Poland: First step towards liberalizing abortion rights – Politics

The debate about the right to terminate a pregnancy can officially continue in the Polish Sejm. Left-wing MP Anna-Maria Żukowska spoke of a historic day. On Friday afternoon, the majority decided not to reject four bills on abortion. This means that all four templates can go to the next reading. This is a small step, but also the first in decades on the way to possible liberalization.

This small step is thanks to the years-long struggle of many women. And actually the PiS too. By radicalizing an already tough law, the party has brought tens of thousands of angry women onto the streets. And Donald Tusk’s conservative Civic Platform realized that it couldn’t ignore this issue if it wanted to reach female and younger voters. Some of the demonstrators are now members of parliament themselves. Like Dorota Łoboda, who said in the Sejm on Friday, a first step has now been taken: “for the rights, health and safety of women”.

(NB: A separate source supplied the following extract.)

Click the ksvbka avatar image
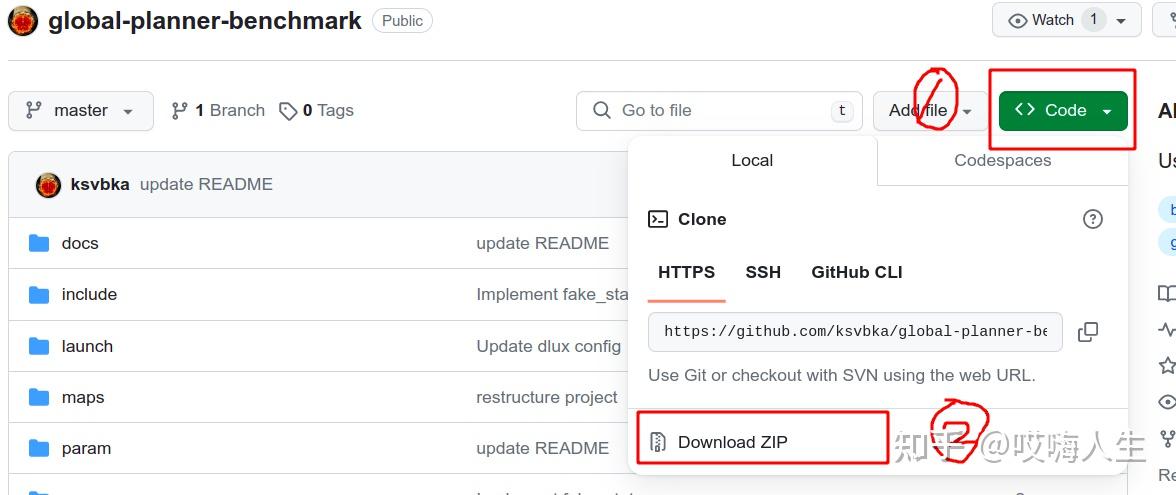 (48, 184)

By arguing that it is about women’s health care, the Tusk party has tried to take the issue out of the ideological corner. It is now women like Łoboda who are ensuring that Tusk fulfills his election promise. The Citizens Platform presented a draft solution to the deadline in the Sejm. This would make abortions legal until the end of the twelfth week of pregnancy.

In the Czech Republic and Slovakia, abortions are permitted until the end of the twelfth week

Abortion has been banned in Poland since 1993. Unlike the Czech Republic and Slovakia, which retained their liberal socialist-era legislation and where abortion is permitted up to the end of the twelfth week, young, democratic Poland changed the law from the People’s Republic era. Exceptions to the ban on abortion applied in the case of rape or incest, as well as if the mother’s life was in danger or if the fetus was damaged. PiS deleted this last reason in 2020.

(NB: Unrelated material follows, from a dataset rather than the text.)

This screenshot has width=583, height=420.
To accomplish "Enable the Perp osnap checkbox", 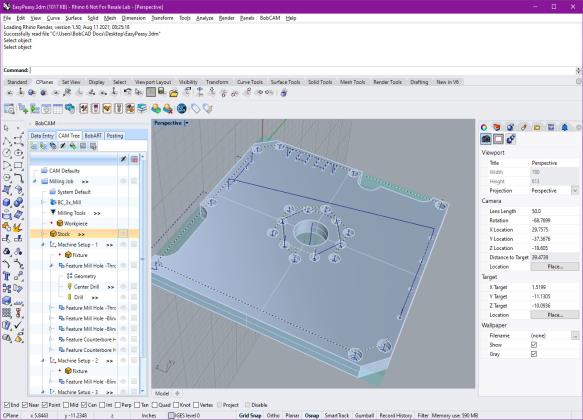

The strict PiS law threatened the lives of women and several pregnant women died. Only last June, a few months before the parliamentary elections, there were renewed protests across the country. At the end of May, a pregnant woman died in a hospital because she was refused help. The woman had lost amniotic fluid in the fifth month and the fetus had died – because it was not removed, the woman succumbed to sepsis. This is what her husband reported to several media outlets at the time. There had been similar cases before. Apparently intimidated by the law, the doctors hesitated to intervene for too long.

Already after the change in the law in 2020, there were demonstrations across the country. The police used batons and tear gas against the women who allegedly violated Corona requirements. The ban on abortion was further tightened by a conscience clause that allows doctors to fundamentally refuse to perform an abortion. As a result, almost no abortions are carried out in Polish clinics and doctor’s offices.

Polish law also poses problems for many Ukrainian women

The law also requires victims of violence to go through investigations and wait for a paper from a public prosecutor – in case of doubt, the time for a permitted and safe termination has then expired. This became a problem, especially for many women from Ukraine, millions of whom fled to Poland after the start of the war.

In fact, abortions happen every day in Poland. Activists from the Aborcyjny Dream Team organization presented in front of the Sejm a bill on a huge receipt for more than 49 million złoty – about 11.5 million euros. The Polish health system has saved that much money in 18 years because it refuses help to women. This is how the activists argue, whose work is based on donations.

Together with the international network Abortions without Borders, the Aborcyjny Dream Team helps women travel abroad to have an abortion there. Or they send abortion drugs to Polish women from abroad. In doing so, they circumvent the law that punishes those who assist in an abortion. The woman herself who takes such medication is not committing a crime.

A sign that the government coalition is working

Friday’s votes are also a success because the four coalition parties prove that they can work together. While the Civic Platform and the Left Party want legalization, the conservative Farmers’ Party PSL and the centrist Polska 2050 only want to return to the pre-1993 law. They jointly submitted a corresponding proposal to the Sejm. It currently has the best chance of passing smoothly; even PiS MPs are open to it. The Left presented two drafts dealing with decriminalization and safe methods of abortion. Apparently the four coalition partners at least agree that they want to at least continue to discuss all the proposals and possibly revise them.

But the street fighting will continue: several organizations in Warsaw have announced a march against abortion rights for Sunday.